A section on The Allure of Masculine Power, featuring Eastman Johnson's portrait of the Right Reverend Henry Codman Potter (1887, the year Potter became bishop of the Episcopal diocese of New York) and Lilly Martin Spencer's beguiling portrait of the attorney and abolitionist Robert Green Ingersoll with his grandchildren (1898). Photo by Glenn Castellano, New-York Historical Society.
A section on The Allure of Masculine Power, featuring Eastman Johnson’s portrait of the Right Reverend Henry Codman Potter (1887, the year Potter became bishop of the Episcopal diocese of New York) and Lilly Martin Spencer’s beguiling portrait of the attorney and abolitionist Robert Green Ingersoll with his grandchildren (1898). Photo by Glenn Castellano, New-York Historical Society.
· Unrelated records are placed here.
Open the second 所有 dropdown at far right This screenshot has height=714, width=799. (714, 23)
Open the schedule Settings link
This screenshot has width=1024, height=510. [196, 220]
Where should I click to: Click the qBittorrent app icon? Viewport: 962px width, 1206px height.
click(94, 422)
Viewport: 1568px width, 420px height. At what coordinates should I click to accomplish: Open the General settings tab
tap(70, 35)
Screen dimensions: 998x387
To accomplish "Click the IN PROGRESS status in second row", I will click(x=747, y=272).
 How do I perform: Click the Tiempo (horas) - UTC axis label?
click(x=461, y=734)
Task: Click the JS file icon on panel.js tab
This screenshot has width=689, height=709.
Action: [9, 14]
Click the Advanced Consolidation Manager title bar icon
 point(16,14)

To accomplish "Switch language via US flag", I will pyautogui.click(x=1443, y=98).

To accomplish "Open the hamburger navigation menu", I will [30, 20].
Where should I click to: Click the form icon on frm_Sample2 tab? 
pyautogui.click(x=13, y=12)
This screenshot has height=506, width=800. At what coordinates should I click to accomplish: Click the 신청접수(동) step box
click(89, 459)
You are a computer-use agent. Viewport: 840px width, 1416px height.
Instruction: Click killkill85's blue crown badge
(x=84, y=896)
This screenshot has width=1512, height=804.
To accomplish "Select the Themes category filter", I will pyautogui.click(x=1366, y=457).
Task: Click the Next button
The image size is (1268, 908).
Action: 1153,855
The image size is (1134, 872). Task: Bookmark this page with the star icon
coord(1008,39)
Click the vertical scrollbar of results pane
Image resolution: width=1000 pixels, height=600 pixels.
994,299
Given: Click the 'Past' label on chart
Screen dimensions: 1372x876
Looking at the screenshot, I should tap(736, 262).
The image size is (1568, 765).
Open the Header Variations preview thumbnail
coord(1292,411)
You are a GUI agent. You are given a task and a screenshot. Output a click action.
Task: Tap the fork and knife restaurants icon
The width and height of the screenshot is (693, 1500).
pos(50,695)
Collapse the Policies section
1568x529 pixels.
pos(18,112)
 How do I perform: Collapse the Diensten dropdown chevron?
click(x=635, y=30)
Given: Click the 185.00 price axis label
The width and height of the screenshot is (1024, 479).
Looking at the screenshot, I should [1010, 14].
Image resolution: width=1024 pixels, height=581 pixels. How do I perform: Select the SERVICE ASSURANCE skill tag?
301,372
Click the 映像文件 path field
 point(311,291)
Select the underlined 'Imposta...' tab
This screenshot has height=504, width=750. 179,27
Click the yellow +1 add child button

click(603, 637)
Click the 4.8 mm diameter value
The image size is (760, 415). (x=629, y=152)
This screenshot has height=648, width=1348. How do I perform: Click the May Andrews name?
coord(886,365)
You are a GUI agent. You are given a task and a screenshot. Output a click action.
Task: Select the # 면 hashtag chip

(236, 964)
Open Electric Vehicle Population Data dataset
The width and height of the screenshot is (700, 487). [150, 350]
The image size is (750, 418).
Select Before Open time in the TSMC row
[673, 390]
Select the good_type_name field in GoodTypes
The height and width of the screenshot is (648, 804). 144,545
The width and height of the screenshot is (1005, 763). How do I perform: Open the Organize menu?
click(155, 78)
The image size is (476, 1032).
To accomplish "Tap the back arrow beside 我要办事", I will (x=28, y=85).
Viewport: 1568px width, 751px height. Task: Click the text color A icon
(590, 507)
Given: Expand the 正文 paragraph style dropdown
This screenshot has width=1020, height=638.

A lot of online development resources were dedicated this year to The Armory Show at 100armory.nyhistory.org. Beauty’s Legacy is accompanied by a catalogue from Giles, so folks outside of the museum can still discover and learn more about these incredible works.

Will you be offering any more Gilded Age walking tours later in the run of this exhibition?

We actually added a second Gilded Age walk this fall due to the incredible demand. Our walking tours and architectural talks with Barry Lewis are always very popular, and you’ll see more of those in the spring (though I’m not sure if they’ll be Gilded Age specific).

 

How museums with origins in the late-19th Century use Gilded Age material culture to support richer investigations into their history remains of great interest to me. While writing the history of the Andrew Carnegie mansion (which will be published in fall 2014, coinciding with the reopening of the Smithsonian’s Cooper Hewitt, National Design Museum, after an extensive renovation), I had the opportunity this summer to examine a fantastic material treasure of the Gilded Age: the Carnegie tablecloths.

Mark Twain signed as S.L. Clemens at one dinner, but as Mark Twain at another. Both signatures are on the same tablecloth, part of the collection of the Museum of the City of New York. Photo by Heather Ewing.
Mark Twain signed as S.L. Clemens at one dinner, but as Mark Twain at another. Both signatures are on the same tablecloth, part of the collection of the Museum of the City of New York. Photo by Heather Ewing.

Andrew and Louise Carnegie had an incredible tradition at their dinner parties of having each guest sign the white damask tablecloth in pencil. Servants would later embroider these names into the cloth, creating an indelible portrait of Gilded Age society. The Carnegies enjoyed hosting authors, scientists, and statesmen (much more than fellow businessmen or bankers). Guests such as Mark Twain, Marie Curie, Herbert Hoover, Woodrow Wilson, Jacob Riis, can be found on the tablecloths, as well as many other literary and artistic figures no longer well known today.

Two such tablecloths are in the collection of Cooper Hewitt; another one exists at the Museum of the City of New York, the gift of Carnegie Corporation of New York. One of the Cooper Hewitt cloths is especially interesting in that it documents a single 1896 dinner, held in honor of Polish pianist Jan Ignacy Paderewski, who was then performing at Carnegie Hall. The other tablecloths were used for multiple dinners and contain lots and lots of names. So while it’s fairly impossible to tell who was at a specific dinner, the list of names offers a rich window into the social circles the Carnegies traveled in. I look forward to exploring in a later post the ways in which Cooper Hewitt chooses to investigate the history of the Carnegie Mansion.